Profitant des journées du patrimoine, nos héros se sont donc rendus dans les Yvelines, samedi, pour y visiter une classe de CM2 proche d'une résidence d'Alexandre Dumas. Tout était pour le mieux quand Stéphane Bern a entrepris, sans disposer hélas des indispensables éléments de langage habituels en pareils cas,  de présenter aux élèves l'ordonnance de Villers-Cotterêts, signée là en 1539 par François Ier, "qui fait du français la langue officielle" a-t-il savamment expliqué. Des propos aussitôt approuvés par le Chef de l'Etat, qui insiste à son tour auprès des enfants, en toute confiance dans la science historique de son spécialiste: "A ce moment-là, dans son château, le roi a décidé que tous ceux qui étaient dans son royaume devaient parler français." déclare alors notre Président à la suite de S. Bern !

C'est évidemment faux car à cette époque lointaine seule une infime minorité de Français parlaient cette langue, les variétés régionales (les "patois" étant alors quasiment seules en usage courant ) ; l'ordonnance était bien entendu dirigée exclusivement contre le latin ;  les historiens (les vrais !) n'ont donc pas manqué de faire des gorges chaudes d'une telle bévue, car se trouvaient ainsi confirmées, dès la première sortie, leurs craintes et leurs inquiétudes devant l'étrange choix jupitérien. 

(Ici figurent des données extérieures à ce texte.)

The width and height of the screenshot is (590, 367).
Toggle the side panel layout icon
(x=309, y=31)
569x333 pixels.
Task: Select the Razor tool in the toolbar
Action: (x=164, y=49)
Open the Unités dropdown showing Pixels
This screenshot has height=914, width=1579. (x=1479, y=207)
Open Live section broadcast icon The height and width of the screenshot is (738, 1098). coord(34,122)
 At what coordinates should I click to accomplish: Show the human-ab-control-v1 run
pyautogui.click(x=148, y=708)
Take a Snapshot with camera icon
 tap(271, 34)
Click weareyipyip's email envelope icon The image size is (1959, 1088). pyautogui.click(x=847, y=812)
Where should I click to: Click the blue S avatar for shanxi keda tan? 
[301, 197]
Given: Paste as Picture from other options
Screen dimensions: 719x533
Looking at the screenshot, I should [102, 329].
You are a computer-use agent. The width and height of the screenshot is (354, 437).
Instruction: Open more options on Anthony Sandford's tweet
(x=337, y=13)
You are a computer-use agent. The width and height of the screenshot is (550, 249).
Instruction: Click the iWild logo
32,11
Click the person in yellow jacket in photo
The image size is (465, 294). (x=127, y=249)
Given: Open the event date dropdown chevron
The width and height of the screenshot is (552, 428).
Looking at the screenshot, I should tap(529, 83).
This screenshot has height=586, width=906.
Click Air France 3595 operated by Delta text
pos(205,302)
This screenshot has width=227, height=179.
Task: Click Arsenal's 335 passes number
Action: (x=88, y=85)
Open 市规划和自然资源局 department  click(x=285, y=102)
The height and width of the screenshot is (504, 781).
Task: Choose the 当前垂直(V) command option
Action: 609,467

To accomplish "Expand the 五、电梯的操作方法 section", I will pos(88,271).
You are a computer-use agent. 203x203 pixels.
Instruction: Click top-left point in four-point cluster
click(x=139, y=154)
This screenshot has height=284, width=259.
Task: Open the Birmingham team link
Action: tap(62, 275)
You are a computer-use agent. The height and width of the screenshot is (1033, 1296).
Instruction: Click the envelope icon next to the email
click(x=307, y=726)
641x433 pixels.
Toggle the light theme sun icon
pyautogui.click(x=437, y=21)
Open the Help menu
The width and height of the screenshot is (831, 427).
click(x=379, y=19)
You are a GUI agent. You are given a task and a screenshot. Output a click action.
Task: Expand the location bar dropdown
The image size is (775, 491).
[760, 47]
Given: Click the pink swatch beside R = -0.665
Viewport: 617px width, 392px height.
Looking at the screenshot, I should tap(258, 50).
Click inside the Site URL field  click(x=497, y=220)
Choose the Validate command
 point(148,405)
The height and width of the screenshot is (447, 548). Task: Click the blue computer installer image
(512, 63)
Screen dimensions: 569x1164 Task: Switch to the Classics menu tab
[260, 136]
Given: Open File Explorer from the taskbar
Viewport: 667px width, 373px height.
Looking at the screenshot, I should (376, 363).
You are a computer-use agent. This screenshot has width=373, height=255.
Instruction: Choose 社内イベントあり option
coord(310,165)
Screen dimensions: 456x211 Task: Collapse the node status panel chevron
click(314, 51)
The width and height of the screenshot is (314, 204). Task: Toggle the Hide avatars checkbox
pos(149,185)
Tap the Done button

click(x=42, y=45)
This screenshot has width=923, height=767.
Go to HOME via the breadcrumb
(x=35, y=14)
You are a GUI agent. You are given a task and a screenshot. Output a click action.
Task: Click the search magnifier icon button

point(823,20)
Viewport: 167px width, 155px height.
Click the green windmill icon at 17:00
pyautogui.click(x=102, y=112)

Le malheur a voulu que, sur une probable initiative des services de communication présidentiels, cette si fâcheuse petite leçon d'histoire, a été filmée et postée sur Twit­ter par ces services. La vidéo et son contenu n'ont alors pas manqué de faire réagir. Les histo­riens, ont dénoncé cette inter­pré­ta­tion absurde de Stéphane Bern et d'Emma­nuel Macron. « Oh purée, ça commence fort", s’est excla­mée l’his­to­rienne Mathilde Larrère sur un site de "micro-blog­ging."? Le texte n'impose en aucun cas le français comme langue aux popu­la­tions du royaume ! Il dit seulement que les actes légaux et nota­riés seront désormais en français ! et non plus en latin. Cette version, la seule raisonnable , a été confir­mée par le profes­seur Charles Brasart : « L'ordon­nance de Villers-Cotte­rêts impose simple­ment l'usage du français dans les docu­ments offi­ciels, à la place du latin. La majeure partie des Français (es) ne parle pas le français à l'époque, mais des langues régio­nales".

Pas mal pour un premier jour, mais on peut assurément attendre mieux encore dans la suite!